Justice sociale et justice raciale combinées au tous ensemble contre la guerre

En introduction Caroline Rolland-Diamond présente le projet de son étude, la double ambition de son livre « il permet d’appréhender le fonctionnement de cette répression bicéphale contre un mouvement jugé d’autant plus dangereux par les autorités nationales et municipales qu’il mobilisait une grande partie de la jeunesse étudiante (donc l’avenir du pays) autour d’un rejet total du système sociopolitique américain, au nom de la construction d’une société plus juste, fondée sur le principe de la démocratie participative. Il entend en outre redonner à la répression sa place dans le déclin de la contestation étudiante au début des années 70 ». Elle ajoute aussi « L’originalité du projet entrepris tient à la prise en compte, dans une même monographie, des formes d’activisme manifestées sur les différents campus de la ville et des liens tissés entre les milieux étudiants, toutes origines ethniques confondues, seule approche permettant de comprendre la force du défi qu’à posé le mouvement étudiant aux pouvoirs publics locaux et nationaux. »

Le livre est divisé en quatre partie « Les bombes du Vietnam explosent ici », « Le mouvement étudiant contre le racisme », « Du campus à la rue : 1968 » et « La contre-offensive des pouvoirs publics » complétés par une riche iconographie.

Caroline Rolland-Diamond analyse la naissance du mouvement. La contestation de la guerre se combine rapidement à la dénonciation de la complicité institutionnelle des université. L’auteure montre le rôle du Students for a Democratic Society (SDS), du Students Against the Rank (SAR) ou de la Nouvelle Gauche.

Elle insiste sur le moment où la surveillance (dont l’infiltration d’informateurs au sein du mouvement) « Ce serait donc seulement au moment où le mouvement passa du campus à la rue, dans un double contexte de la radicalisation de l’activisme estudiantin et de l’élargissement du mouvement anti-guerre à un nombre grandissant de militants des droits civiques et représentants du monde ouvrier que la surveillance des activités des protestataires commença véritablement…. »

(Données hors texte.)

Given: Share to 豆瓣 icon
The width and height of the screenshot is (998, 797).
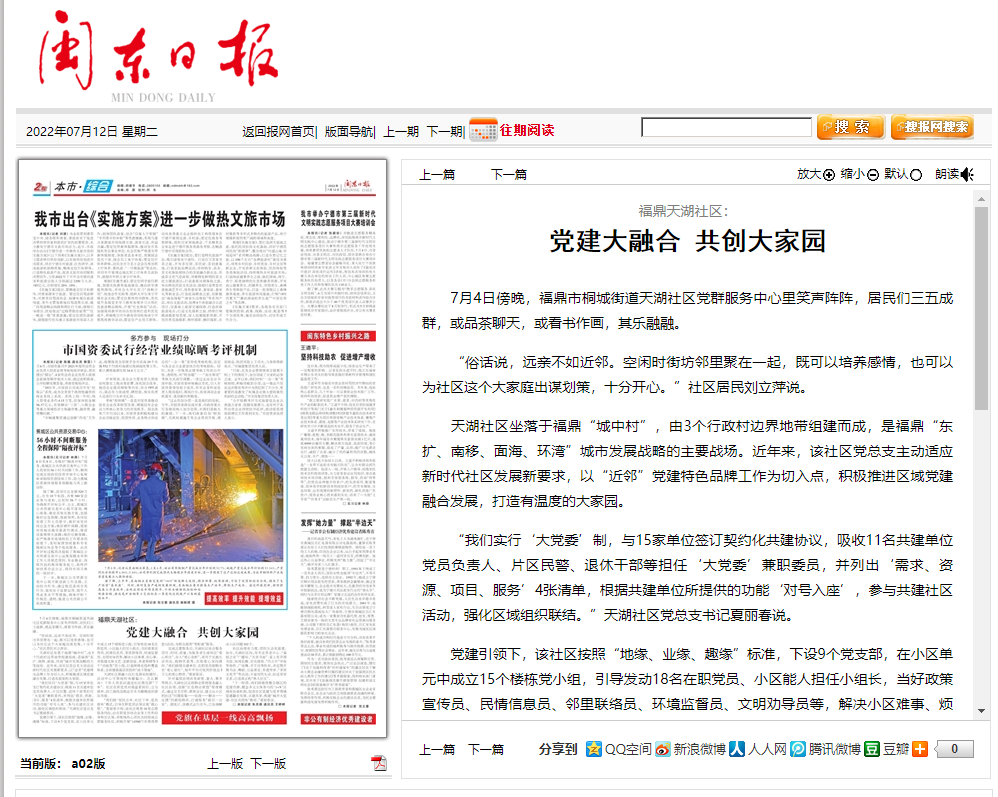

Il conviendrait de mener une étude sur les pratiques policières en regard du fonctionnement très particulier, pour un-e européen-ne, de la « démocratie étasunienne », du concept de « liberté individuelle » élargi à la négation de la « liberté collective » ; du droit d’organisation institutionnellement différent de ce que l’on retrouve en Europe, en particulier une très forte limitation des droits syndicaux.

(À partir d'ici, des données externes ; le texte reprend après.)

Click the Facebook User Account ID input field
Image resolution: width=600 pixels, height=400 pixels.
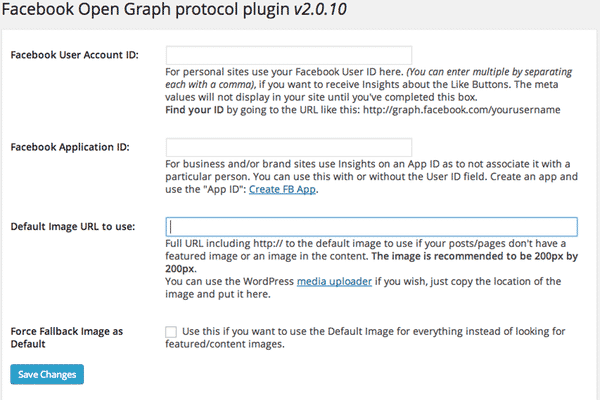coord(288,55)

L’auteure analyse les liens entre « l’anticommunisme » irriguant la vie publique et le rôle des médias dans la couverture des événements et des actions du mouvement étudiant.

J’ai particulièrement été intéressé par la seconde partie de l’ouvrage « Le mouvement étudiant contre le racisme » et les développements sur le Black Power, les liaisons entre « Pouvoir noir et pouvoir étudiant » les impacts, de ce que l’auteure nomme l’idéologie du Black Power, sur le SDS et plus globalement sur le mouvement et sur l’Université. Ici aussi il conviendrait de faire un retour analytique, qui ne pouvait être l’objet de ce livre, sur la question de l’auto organisation et du Nationalisme Noir. Je pense que les problèmes posés sont plus larges que les  »simples » « aspirations des noirs américains à l’autodétermination et au contrôle de leurs propres destinées. »

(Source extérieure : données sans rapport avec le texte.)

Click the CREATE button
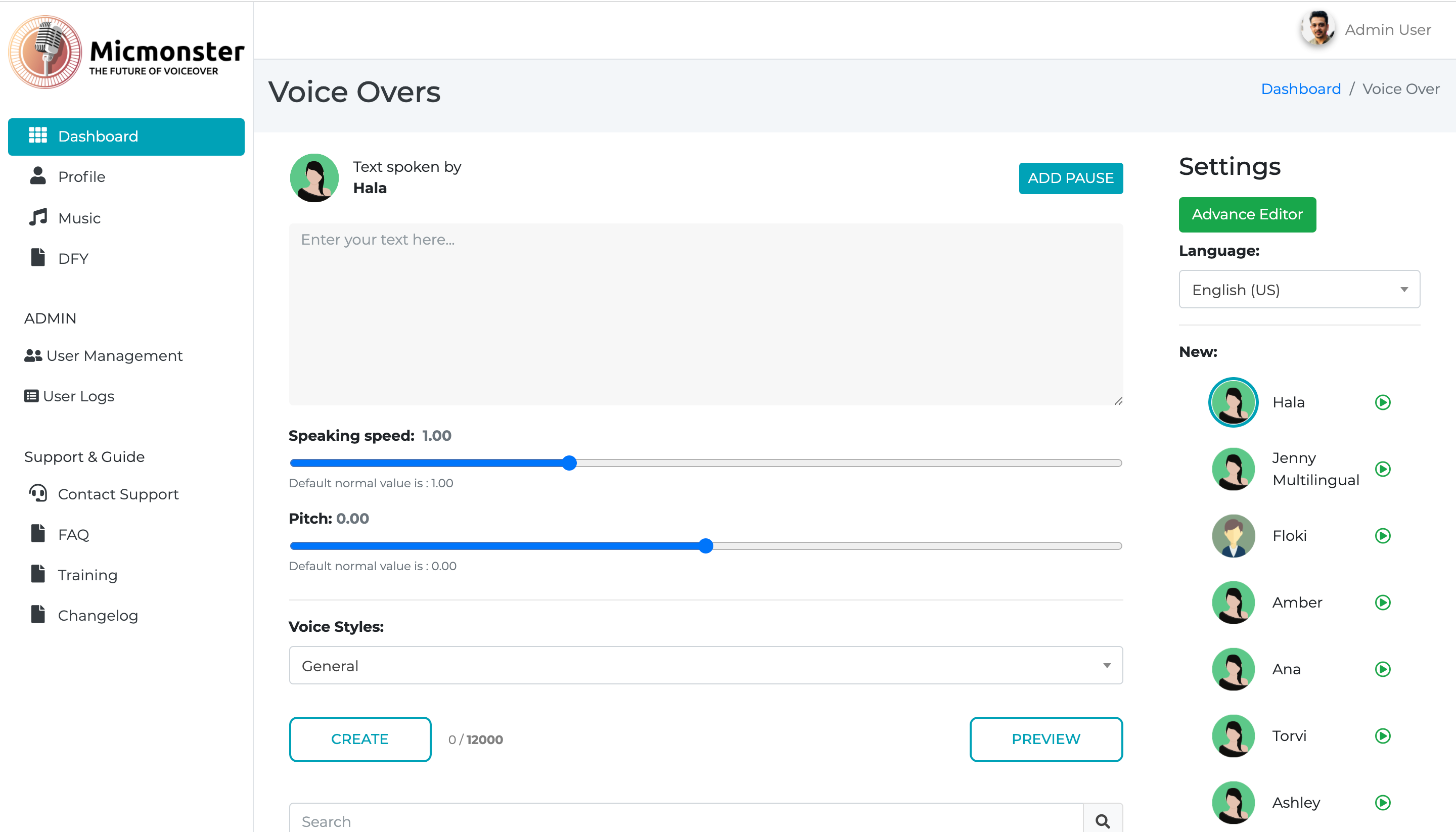The height and width of the screenshot is (832, 1456). (359, 739)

Puis l’auteure traite de élargissement du mouvement « Du campus à la rue », du climat de violence, des problèmes de justice sociale et de justice raciale, des relations avec la « contre-culture » et de l’échec de l’élargissement aux usines. Elle termine cette troisième partie par « Le choc de la convention nationale démocrate ».

La dernière partie est consacrée à « La contre-offensive des pouvoirs publics » qui se termine par « Le déclin rapide du mouvement étudiant ». Caroline Rolland-Diamond ne néglige pas de signaler l’apparition des groupes féministes.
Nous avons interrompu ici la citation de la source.